=== PAGE TEXT ===
************
Background:
This is my homework for CS 540, a proof based graduate course in deep learning theory. The homework was designed by Prof. Telgarsky [Link to original problem set] Many of the proofs for this homework are regarding universal approximation and the limits of using networks to universally approximate functions.
Overview
- Show when universal approximation works well and when it doesn't
- a) Show that for any loss, the best neural network performs as well as the best continuous functions
- b) Show that bounding approximation error by 1-norm is not enough, and that a uniform norm is required. i.e. two functions may be close on average (1-norm), but if they are not bounded by a uniform norm (max), they could yield wildy different losses due to distribution of the data
- c) Show that functions that change infinitely like sin(x) cannot be approximated to bounded error
- d) Show the equivalence between a wide shallow network, and deep narrow network by construction
- General statements of universal approximation use a number of nodes proportional to the Lipschitz constant of the approximated function. However, parts of the function that change less should use less nodes. This shows an adaptive construction for universal approximation.
- a) Show that bounded variation norm is less than Lipschitz norm
- b) Cases where bounded variation norm is much smaller than Lipschitz norm
- c) The adaptive construction which uses number of nodes proportional to BV-norm instead of Lipschitz constant
- d) Show that ReLU networks can also be used for the approximation
- Show that two data-points which are close together are hard to approximate. When first layer weights are initialized randomly, there is a high probability that to separate the two points, second layer weights need to be picked with very high norm(increasing complexity).
- Show various properties of approximation
- Approximation of functions is closed under single derivative and linear combination
- Approximation of functions is closed under multiple derivatives (induction)
- Monomials can be aproximated
- exp(x) can be approximated
************
=== AVAILABLE DATA ===
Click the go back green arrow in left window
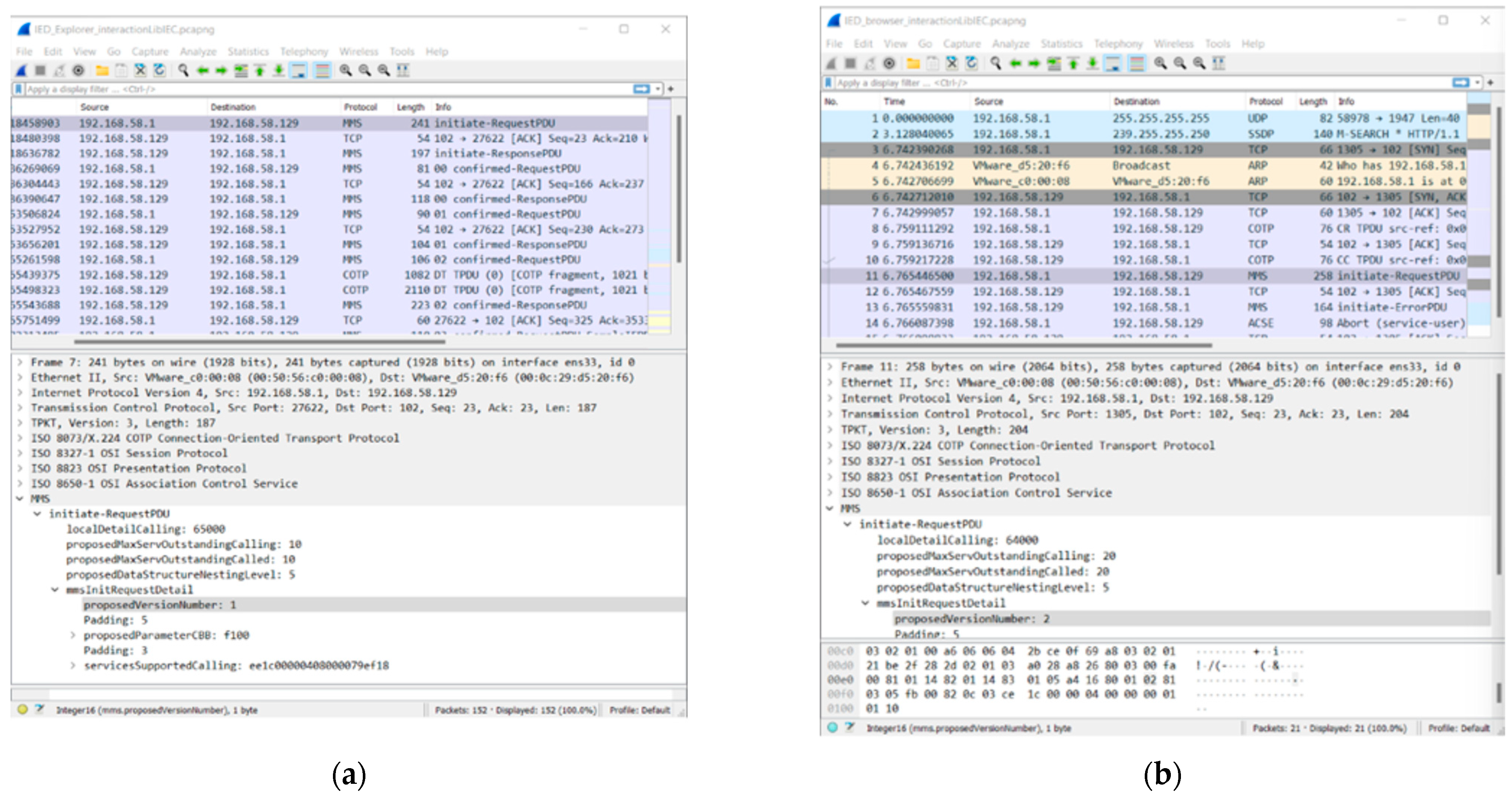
************
=== WRITTEN EXERCISE A ===
Echo the homework overview from "- a) Show that bounded" up to and including "high norm(increasing complexity).".
=== WRITTEN EXERCISE B ===
Answer these questions from the homework overview:
(i) What course is the homework for?
(ii) Which function is given as an example of one that changes infinitely?
(iii) Besides monomials, which function is listed as one that can be approximated?

=== FULL RESPONSE A ===
- a) Show that bounded variation norm is less than Lipschitz norm
- b) Cases where bounded variation norm is much smaller than Lipschitz norm
- c) The adaptive construction which uses number of nodes proportional to BV-norm instead of Lipschitz constant
- d) Show that ReLU networks can also be used for the approximation
- Show that two data-points which are close together are hard to approximate. When first layer weights are initialized randomly, there is a high probability that to separate the two points, second layer weights need to be picked with very high norm(increasing complexity).

=== FULL RESPONSE B ===
(i) CS 540
(ii) sin(x)
(iii) exp(x)